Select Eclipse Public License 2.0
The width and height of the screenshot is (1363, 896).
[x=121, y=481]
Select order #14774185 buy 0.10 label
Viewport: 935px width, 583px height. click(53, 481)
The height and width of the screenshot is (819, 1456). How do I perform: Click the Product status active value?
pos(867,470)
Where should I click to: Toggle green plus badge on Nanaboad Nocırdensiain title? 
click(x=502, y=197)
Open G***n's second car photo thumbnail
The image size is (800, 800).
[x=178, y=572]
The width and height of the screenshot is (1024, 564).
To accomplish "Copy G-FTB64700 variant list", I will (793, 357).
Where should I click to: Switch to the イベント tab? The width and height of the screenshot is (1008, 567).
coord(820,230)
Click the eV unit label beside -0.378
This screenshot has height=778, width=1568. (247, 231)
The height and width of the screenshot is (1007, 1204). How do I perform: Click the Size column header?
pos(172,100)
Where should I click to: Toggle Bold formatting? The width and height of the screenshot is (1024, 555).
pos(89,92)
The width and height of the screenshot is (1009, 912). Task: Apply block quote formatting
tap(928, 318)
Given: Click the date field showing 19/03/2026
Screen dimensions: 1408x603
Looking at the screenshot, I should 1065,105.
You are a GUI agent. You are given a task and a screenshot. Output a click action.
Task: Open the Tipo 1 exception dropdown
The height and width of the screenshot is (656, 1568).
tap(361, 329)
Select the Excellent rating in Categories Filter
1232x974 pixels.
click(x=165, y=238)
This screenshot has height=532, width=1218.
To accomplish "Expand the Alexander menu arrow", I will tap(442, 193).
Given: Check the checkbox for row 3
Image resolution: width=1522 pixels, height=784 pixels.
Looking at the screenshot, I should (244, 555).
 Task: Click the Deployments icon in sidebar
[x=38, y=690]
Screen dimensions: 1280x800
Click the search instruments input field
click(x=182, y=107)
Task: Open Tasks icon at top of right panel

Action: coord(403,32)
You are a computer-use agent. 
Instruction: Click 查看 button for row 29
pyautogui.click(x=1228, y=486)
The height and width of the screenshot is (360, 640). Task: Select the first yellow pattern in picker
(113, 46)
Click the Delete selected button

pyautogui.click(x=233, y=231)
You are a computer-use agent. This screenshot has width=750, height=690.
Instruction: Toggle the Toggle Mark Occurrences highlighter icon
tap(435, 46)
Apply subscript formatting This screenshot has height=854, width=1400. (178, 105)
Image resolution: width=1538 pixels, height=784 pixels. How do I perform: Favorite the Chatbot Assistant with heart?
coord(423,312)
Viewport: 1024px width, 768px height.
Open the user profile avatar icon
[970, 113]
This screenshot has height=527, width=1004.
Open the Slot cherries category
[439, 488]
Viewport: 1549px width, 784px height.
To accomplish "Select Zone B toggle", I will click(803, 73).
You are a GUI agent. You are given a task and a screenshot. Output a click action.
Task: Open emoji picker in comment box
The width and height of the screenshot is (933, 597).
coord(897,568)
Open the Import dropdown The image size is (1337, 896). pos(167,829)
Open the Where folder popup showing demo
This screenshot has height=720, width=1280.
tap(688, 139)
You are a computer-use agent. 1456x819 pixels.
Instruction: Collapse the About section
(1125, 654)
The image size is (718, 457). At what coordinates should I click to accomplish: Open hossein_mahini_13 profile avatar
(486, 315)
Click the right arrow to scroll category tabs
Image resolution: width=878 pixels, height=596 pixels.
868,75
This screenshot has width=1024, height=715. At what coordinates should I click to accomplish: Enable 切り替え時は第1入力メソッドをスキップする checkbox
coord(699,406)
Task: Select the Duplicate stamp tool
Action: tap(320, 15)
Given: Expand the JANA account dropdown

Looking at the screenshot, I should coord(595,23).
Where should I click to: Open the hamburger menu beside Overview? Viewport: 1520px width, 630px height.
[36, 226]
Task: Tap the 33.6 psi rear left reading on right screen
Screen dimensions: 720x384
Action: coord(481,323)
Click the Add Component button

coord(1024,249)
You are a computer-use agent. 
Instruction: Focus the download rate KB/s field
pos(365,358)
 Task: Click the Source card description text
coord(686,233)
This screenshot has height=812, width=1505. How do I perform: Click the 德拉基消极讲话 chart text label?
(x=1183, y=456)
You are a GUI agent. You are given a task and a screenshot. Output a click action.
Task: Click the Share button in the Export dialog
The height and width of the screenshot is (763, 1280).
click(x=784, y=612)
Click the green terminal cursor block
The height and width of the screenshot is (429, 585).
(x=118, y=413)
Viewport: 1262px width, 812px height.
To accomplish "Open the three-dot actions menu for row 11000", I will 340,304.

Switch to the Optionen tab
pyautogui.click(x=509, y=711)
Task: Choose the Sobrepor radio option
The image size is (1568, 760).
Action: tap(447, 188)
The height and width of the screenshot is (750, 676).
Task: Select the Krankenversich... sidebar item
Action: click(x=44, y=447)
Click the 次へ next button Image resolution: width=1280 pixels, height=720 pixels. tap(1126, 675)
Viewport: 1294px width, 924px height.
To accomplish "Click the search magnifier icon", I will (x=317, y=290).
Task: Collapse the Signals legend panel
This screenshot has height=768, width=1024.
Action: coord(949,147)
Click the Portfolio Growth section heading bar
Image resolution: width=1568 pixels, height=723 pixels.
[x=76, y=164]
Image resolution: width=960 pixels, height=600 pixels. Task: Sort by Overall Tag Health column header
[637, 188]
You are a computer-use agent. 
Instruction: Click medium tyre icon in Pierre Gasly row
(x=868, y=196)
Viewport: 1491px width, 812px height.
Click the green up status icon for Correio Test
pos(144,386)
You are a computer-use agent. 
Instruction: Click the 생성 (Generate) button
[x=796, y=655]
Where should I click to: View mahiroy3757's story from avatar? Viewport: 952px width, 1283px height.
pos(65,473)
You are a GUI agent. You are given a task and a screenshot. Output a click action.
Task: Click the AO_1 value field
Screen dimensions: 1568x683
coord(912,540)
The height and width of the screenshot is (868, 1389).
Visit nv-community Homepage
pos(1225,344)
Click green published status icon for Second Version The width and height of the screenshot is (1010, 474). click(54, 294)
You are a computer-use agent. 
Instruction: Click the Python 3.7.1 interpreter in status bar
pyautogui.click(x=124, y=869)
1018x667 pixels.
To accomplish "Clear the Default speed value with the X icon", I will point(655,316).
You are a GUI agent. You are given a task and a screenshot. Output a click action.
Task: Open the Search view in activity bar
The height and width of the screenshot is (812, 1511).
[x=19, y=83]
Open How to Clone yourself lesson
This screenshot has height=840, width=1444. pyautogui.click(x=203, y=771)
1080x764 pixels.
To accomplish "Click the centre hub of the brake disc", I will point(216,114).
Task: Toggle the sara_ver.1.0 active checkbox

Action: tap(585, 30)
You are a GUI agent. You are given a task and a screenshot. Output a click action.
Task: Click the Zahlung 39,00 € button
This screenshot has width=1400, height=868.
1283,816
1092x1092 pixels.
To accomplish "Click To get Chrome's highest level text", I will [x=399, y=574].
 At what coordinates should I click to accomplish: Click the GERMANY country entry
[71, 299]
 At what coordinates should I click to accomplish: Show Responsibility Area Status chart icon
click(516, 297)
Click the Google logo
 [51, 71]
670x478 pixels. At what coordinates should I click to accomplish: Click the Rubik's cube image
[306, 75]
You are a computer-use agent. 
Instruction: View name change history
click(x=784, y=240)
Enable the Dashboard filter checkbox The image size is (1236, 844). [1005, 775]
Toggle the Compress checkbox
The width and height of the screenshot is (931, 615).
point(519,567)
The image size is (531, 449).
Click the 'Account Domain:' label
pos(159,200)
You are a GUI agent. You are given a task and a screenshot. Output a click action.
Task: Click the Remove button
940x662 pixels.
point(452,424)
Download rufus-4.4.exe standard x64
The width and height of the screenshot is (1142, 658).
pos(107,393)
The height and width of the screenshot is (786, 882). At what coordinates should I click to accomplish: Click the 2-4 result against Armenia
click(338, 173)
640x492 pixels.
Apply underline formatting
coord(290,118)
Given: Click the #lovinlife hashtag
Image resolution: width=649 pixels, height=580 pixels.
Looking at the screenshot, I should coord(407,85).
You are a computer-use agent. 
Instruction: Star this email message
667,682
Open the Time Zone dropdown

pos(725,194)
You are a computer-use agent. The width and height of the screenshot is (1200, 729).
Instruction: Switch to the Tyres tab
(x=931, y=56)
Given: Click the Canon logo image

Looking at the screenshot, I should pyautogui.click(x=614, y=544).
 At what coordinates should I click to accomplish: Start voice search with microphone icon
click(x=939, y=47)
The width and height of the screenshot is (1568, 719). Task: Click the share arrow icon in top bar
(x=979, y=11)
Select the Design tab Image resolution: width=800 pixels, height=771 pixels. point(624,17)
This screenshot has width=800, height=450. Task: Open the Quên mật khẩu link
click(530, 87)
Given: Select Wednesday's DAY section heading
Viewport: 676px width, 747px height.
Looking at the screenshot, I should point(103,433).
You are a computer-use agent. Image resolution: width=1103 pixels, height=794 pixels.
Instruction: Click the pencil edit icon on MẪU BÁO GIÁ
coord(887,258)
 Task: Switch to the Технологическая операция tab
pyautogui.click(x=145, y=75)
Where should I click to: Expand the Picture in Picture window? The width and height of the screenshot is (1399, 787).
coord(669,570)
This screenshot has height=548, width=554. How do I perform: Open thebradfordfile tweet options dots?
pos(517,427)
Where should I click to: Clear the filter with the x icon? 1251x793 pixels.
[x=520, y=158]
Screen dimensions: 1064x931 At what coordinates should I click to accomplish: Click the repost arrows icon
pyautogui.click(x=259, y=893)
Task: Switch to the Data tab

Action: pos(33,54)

» **SHORT EXERCISE**
Output the stretch from the line that contains "Viewport: 1262px width, 812px height." through the line that contains "pyautogui.click(x=509, y=711)" as a Markdown table with the columns Number and Row line, numbering each line and skipping blank ones.

» **REPLY**
| Number | Row line |
|---|---|
| 1 | Viewport: 1262px width, 812px height. |
| 2 | To accomplish "Open the three-dot actions menu for row 11000", I will 340,304. |
| 3 | Switch to the Optionen tab |
| 4 | pyautogui.click(x=509, y=711) |